Now, I love my mother-in-law to death, but I'm a post-surgery patient who's dealing with traumatic pain to say the least and the possibility of never feeling my hand or arm again and never using it properly ever again - and she refuses to eat my meal, which is the exact same that she ordered. I become a monster. I completely shut down. When us girls finish our meal, we walk around the corner to a butcher shop and deli (which we all should have gone to in the first place) where my husband and J order food for themselves.
When we got back to the hotel, I was irate but I had schoolwork to complete. The Lodge has a computer lab, so husband and I went down there so he could type up my responses for the week. J&S come down and say they want to go in the hot tub after dinner. I don't want to, but husband says I should go. So we have dinner at the buffet again, and then head to our rooms to change.
I look like an idiot coming out of our room with my swimsuit on over clothes and a big plastic trash bag tied around my arm and tucked into my cast.
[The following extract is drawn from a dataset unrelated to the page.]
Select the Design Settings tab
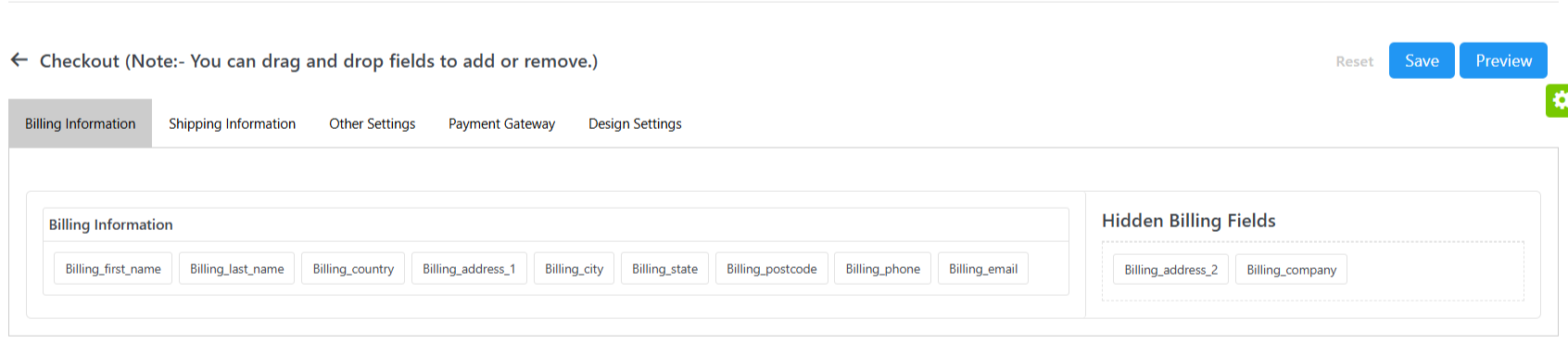coord(635,123)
Can anyone give me a woo-hoo?
I spent around 2 hours in the hot tub with my arm outside propped up on the freezing cement. It was uncomfortable to say the least. But, what bothered me the most was surprisingly the heat. After surgeries like mine, it is typical to experience nerve dysfunction where you cannot tolerate changes in temperature well. To this day, I have this problem. Taking a shower is torture for my arm, but the freezing cold of the day mixed with the piping hot water in the hot tub was just too much for me. Plus, everyone was staring - and they were Americans not Germans so I was NOT okay with it.
Needless to say, I went to bed that night angry beyond repair. I'd had one of the most aggravating and miserable days of my life ... and it was about to get worse.